The Economic and Financial Crimes Commission, EFCC, on Monday in Abuja said it urgently needs capital injection for its continued operations as it currently has less than N2 million in its account.
The secretary of the Board of EFCC, Emmanuel Aremo, disclosed this at the public hearing on the Bill seeking to establish the Nigerian Financial Intelligence Agency, NFIA.
Aremo said the poor financial position of EFCC was made known to the Senate committee on Drugs, Narcotics and Financial Crimes during an oversight visit.
“If we can pay salary this month, that is all. That is the position under which we operate,” Aremo said.
Speaking against the bill, Aremo argued that the Nigerian Financial Intelligence Unit, NFIU in the EFCC was discharging its responsibility efficiently without complaints from financial institutions, adding that if granted autonomy, the NFIU would become exposed to desperate politicians capable of securing court injunctions to frustrate its operations.
“All the NFIU needs is adequate funding to continue its work. This NFIA Bill is unnecessary and should be jettisoned,” he said.
However, the director, Legal Services, Central Bank of Nigeria, Amusa Ogundana, who represented the CBN Governor, said the apex bank supported the establishment of NFIA.
Ogundana, however, suggested that some portions of the NFIA Bill should be deleted because it imposed supervisory and regulatory functions on the agency.
“CBN is wholeheartedly in support of having this bill sail through. We believe it will strengthen the administrative and operational performance of the agency,” he said.
Also contributing to the debate, the representative of the National Drug Law and Enforcement Agency, NDLEA, Joseph Sunday, said the NFIU lacked legal status.
Sunday, who is NDLEA’s director of prosecution services, said his agency supported the bill because it would empower the NFIU to effectively disseminate financial intelligence to law enforcement agencies.
Representative of the National Agency for the Prohibition of Trafficking in Persons, NAPTIP, Blessing Egbefor, said the bill, when passed into law, would strengthen the fight against financial crimes.

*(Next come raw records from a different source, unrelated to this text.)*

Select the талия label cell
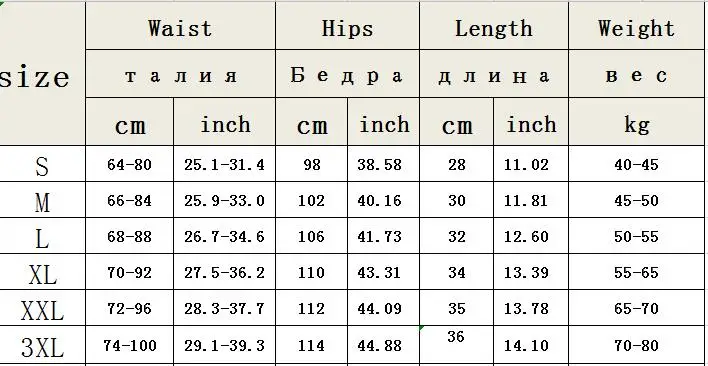 (180, 74)
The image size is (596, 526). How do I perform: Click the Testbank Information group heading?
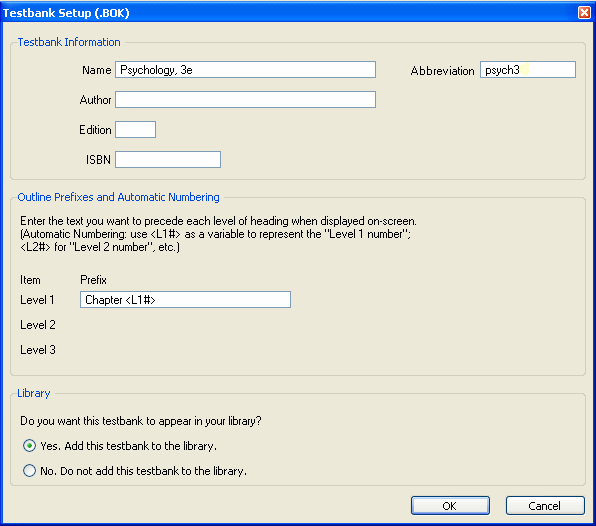69,42
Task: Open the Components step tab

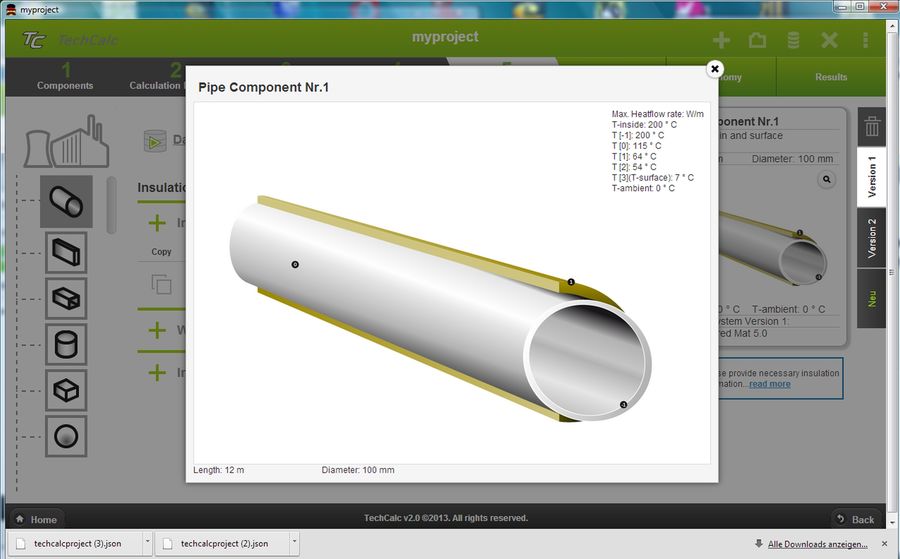Action: pyautogui.click(x=65, y=77)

“NAPTIP supports the bill, so that theNFIU can discharge its administrative and operational functions with greater autonomy,” she said.
The Nigeria Police Force, NPF, the National Intelligence Agency, NIA, Department of State Services, DSS, and the Independent Corrupt Practices and Other Related Offences Commission, ICPC, were among other agencies that supported the bill.
Earlier, chairman, Senate committee on Drugs, Narcotics and Financial Crimes, Victor Lar, urged the stakeholders to ensure that their inputs were in the national interest.
“In the National Assembly, we are driven only by national interest and considerations. Not individual and parochial interests. You should make contributions that would serve the national interest,” he said.
The bill seeks to establish a national agency that would receive information from financial institutions for the purpose of turning such information into financial intelligence.
The agency would then analyse, assess and disseminate the financial intelligence reports to all law enforcement agencies.